Primeur Magazine: What are your future plans and work in this area?
John Shalf:We need to demonstrate a scaled up design within the next five years. We are already three years working on it and now there is a concrete design in simulation. This is used for research programming models and hardware support for many-core. However, demonstrating that our energy models and design processes can hit the target power and performance will require a full-scale prototype design to validate the models. LBL is talking with different partners but it is a question of funding and that takes time.
Primeur Magazine: How do you see the future of supercomputing in general?
John Shalf:Power consumption is the largest impediment to future performance improvements in supercomputing systems of all scales - not just exascale. Therefore it is essential for energy-efficient systems that are easy to program to pursue the new technologies and chip organizations. We are on a critical path to exascale computing but we still need three or four miracles to reach it. The embedded processor approach is one issue to solve. The second one is energy-efficient memory technology. However, there are very few memory vendors left. Actually, there is only Micron which has the intention to address this problem. The third one is more energy-efficient interconnect technology, which may well involve scaling down photonics to work at chip scale.
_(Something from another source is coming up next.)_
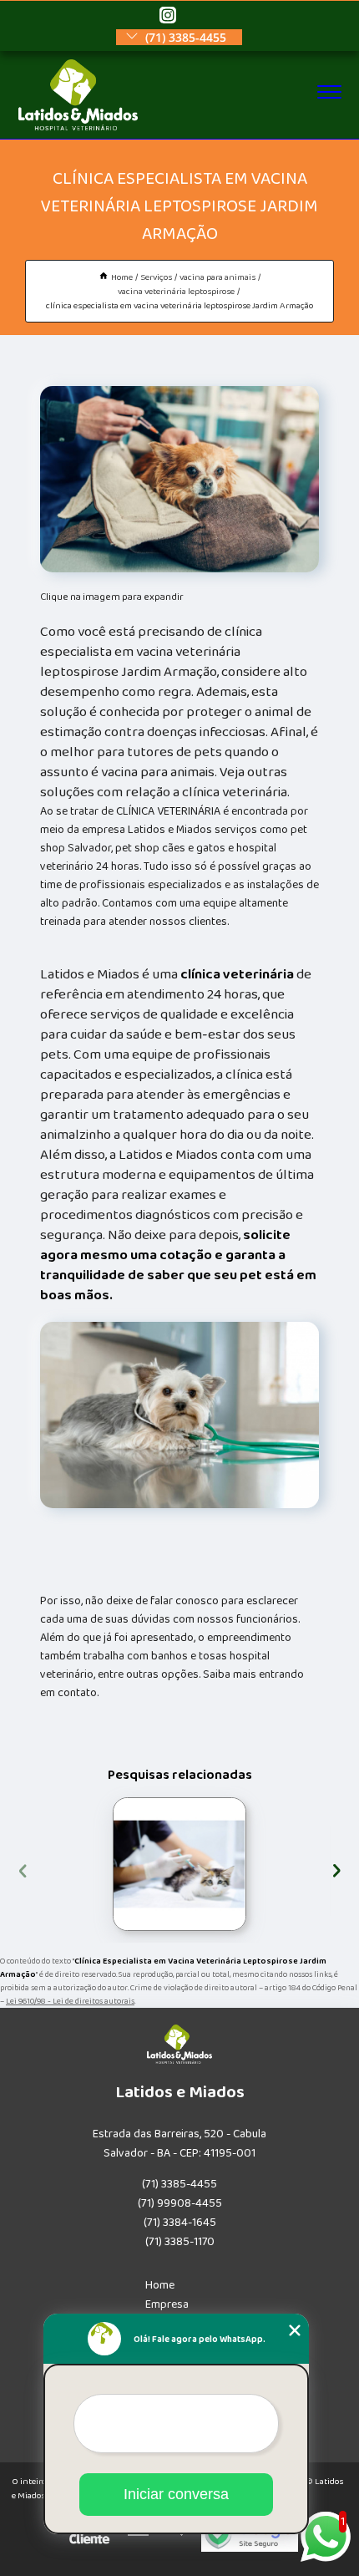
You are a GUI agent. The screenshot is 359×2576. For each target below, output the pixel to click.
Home (159, 2285)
Indeed, we had a talk today from Luca Carloni who is studying "silicon photonics", which are tiny optical switches and wave guides that can be integrated directly onto a CMOS chip design. The last one is storage technology. We know that disk technology is not going to scale at the rate we need to meet storage performance requirements at exascale, but the heir apparent to existing mechanical technology is not clear. Nonvolatile solid-state memory technologies, such as FLASH, phase-change memories, and other NVRAM technologies are making great strides, but it is not yet apparent which approach will win in the marketplace in the long run.
Primeur Magazine: Thank you for your time and best of success with the energy-efficient processor miracle!